Burgh Muir - Clearing The Land

Clearing The Land

The feuing of the Muir led to the rapid clearing of the remaining woodland on the muir, to dispose of which more easily the Council granted anyone fronting their tenement with wood the liberty of extending the front by seven feet into the street. The resulting timber frontages were followed by wooden fore-stairs which reduced the width of the street even more (until banned by the Council in 1674. A later parliamentary act of 1727 forbade stone-built stairs). According to the 18th-century historian Maitland, "...the buildings which before had stonern fronts were now converted into wood, and the Burgh into a wooden city". An English visitor William Brereton, commented in 1635 on what he perceived as the hideous effect of these wooden frontages,

Here they usually walk in the middle of the street, which is a fair, spacious, and capacious walk. This street is the glory and beauty of this city: it is the broadest street (except in the Low Countries, where there is a navigable channel in middle of the street) and the longest street I have seen, which begins at the palace, the gate whereof enters straight into the suburbs, and is placed at the lower end of the same. The suburbs make an handsome street; and indeed the street, if the houses, which are very high, and substantially built of stone (some five, some six stories high), were not lined to the outside and faced with boards, it were the most stately and graceful street that ever I saw in my life; but this face of boards, which is towards the street, doth much blemish it, and derogate from glory and beauty; as also the want of fair glass windows, whereof few or none are to be discerned towards the street, which is the more complete, because it is as straight as may be.
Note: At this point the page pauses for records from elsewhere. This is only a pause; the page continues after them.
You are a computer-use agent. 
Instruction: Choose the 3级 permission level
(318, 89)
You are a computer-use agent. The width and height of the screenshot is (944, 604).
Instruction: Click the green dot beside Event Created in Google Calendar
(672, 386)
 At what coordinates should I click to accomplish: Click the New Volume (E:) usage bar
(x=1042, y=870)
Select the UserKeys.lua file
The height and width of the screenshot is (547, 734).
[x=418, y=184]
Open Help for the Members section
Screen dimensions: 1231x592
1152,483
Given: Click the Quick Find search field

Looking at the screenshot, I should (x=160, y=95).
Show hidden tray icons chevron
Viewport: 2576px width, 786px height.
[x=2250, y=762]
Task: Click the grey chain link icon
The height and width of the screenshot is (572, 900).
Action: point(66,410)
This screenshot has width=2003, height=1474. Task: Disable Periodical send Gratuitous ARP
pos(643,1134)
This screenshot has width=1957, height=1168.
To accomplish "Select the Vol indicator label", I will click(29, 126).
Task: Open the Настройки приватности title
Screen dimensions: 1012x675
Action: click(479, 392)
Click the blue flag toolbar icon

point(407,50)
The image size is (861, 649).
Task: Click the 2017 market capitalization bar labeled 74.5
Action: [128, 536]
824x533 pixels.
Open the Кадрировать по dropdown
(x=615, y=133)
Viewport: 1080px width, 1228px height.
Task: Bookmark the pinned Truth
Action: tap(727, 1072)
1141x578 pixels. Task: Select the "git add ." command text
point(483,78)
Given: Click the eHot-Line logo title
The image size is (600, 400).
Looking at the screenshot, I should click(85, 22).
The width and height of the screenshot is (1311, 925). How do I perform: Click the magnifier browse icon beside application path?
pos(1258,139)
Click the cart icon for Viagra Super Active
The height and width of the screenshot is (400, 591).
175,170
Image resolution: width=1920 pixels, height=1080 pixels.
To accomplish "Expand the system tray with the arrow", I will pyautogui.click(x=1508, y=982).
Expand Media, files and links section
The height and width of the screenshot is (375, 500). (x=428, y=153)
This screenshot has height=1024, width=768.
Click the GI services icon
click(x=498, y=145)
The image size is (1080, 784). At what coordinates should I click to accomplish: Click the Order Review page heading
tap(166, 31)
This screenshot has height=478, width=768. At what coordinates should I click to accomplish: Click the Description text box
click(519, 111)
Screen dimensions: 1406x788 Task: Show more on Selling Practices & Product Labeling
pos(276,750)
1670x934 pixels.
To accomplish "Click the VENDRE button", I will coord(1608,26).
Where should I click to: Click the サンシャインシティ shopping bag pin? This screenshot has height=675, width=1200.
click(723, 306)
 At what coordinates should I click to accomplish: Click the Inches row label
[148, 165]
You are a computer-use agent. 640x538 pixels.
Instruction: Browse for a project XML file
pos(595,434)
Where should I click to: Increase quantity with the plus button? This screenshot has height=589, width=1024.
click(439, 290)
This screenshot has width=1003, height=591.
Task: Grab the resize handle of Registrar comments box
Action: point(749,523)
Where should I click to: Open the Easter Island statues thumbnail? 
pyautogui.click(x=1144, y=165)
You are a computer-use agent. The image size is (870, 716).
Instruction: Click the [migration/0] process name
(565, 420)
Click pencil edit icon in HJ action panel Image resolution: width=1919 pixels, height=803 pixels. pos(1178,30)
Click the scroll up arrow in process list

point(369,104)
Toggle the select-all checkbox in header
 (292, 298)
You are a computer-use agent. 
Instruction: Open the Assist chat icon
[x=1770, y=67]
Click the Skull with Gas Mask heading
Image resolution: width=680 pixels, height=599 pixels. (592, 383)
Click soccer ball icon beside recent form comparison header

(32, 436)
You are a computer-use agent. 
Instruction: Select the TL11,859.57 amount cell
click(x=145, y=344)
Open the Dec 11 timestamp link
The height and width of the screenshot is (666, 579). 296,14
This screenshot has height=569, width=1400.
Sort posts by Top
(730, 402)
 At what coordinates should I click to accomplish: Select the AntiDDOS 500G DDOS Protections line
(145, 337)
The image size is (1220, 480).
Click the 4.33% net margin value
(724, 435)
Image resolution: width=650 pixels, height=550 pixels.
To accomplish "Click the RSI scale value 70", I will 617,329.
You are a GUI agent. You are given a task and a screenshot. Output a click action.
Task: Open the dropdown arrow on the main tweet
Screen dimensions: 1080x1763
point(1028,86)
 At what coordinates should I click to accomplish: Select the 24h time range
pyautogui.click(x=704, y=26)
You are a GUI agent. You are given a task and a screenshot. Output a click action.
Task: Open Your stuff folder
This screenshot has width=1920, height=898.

This lining with boards (wherein are round holes shaped to the proportion of men's heads), and this encroachment into the street about two yards, is a mighty disgrace unto it, for the walls (which were the outside) are stone; so, as if this outside facing of boards were removed, and the houses built uniform all of the same height, it were the most complete street in Christendom.

One of the last timber-fronted houses at the corner of the West Bow and the Lawnmarket was demolished as late as 1878 as part of city improvement measures.